En los años noventa, quienes de manera independiente interveníamos en el quehacer cultural de la ciudad, coincidimos en que la Barda de Carretilla debería ser rescatada y custodiada en algún sitio, si no dedicado a la cultura, sí a la educación.

El Instituto Tecnológico de Nuevo Laredo pareció el lugar idóneo incluso por su fisonomía arquitectónica, ya que cada edificio que conforma el campus, en su fachada soporta un esquema geométrico estilizado, propio de los años setenta y bastante cercano al estilo abstracto de La Carretilla.

En mi calidad de gestora cultural propuse al director de entonces, el Ing. Hugo García Guerra (+), que solicitara al Municipio la cesión de la escultura. El ingeniero muy amablemente sugirió que yo redactase la carta y que él la firmaba con mucho gusto. En ese momento, en una máquina mecánica, ya que aún no tenían computadoras, se elaboró la petición, fue firmada por el director y se llevó inmediatamente a don Horacio Garza, presidente municipal, quien autorizó el traslado. Desde entonces ahí permanece en buen estado a la vista de estudiantes y visitantes de la Institución.

El segundo infortunio de Felguèrez fue el destino de su bella paloma, símbolo del Espíritu Santo. Le fue encargada para pender sobre el altar de una iglesia concebida con total austeridad y elegancia, únicamente con vitrales abstractos y llanas esculturas de apóstoles de formato mayor.

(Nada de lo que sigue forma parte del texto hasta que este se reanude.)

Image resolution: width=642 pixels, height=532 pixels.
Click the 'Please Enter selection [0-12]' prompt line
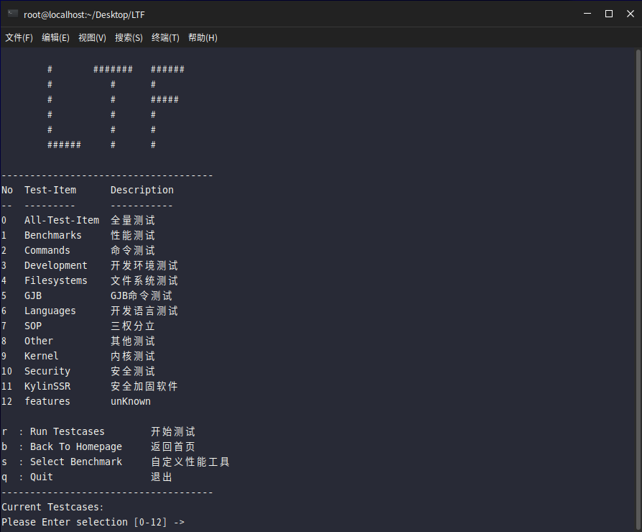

Igualmente, pasado un tiempo, aparentemente por la falta de sensibilidad y de conocimientos del arte entre sus autoridades, remitieron a la paloma a un sótano donde permaneció poco más de dos décadas. En su lugar, fuera de todo contexto, en la pared se instaló algo que aún no acertamos a desentrañar lo que es, pero que semeja el embadurnamiento de betún sobre un pastel, coronado con una cruz casi idéntica al emblema de la Chevrolet. Algo que allana totalmente la intención con que fue proyectado el santuario.

Y de pronto, la paloma de Felguérez resurge para ser instalada fuera de la iglesia: en la intemperie, expuesta al calor, al frío, a la lluvia, al sol, a los vendavales, los terregales, a las heces de las aves que revolotean el entorno. Como si no se tratase de una exquisita obra de arte, percibida especialmente para sostenerse colgada, suspendida en el altar de un templo, no clavada como estaca sobre el montículo de un parque, como si fuese un señalamiento de tránsito o una invitación abierta a desaparecer entre los mercaderes del arte, que sí conocen y reconocen su intrínseco valor.

Como miembro de la comunidad artística me siento agraviada por esa falta de respeto a una espléndida obra maestra y a su creador. Como miembro de una comunidad creyente, me parece inadmisible que un símbolo religioso sea tratado sin la debida devoción y comedimiento que implica la representación de la Santísima Trinidad.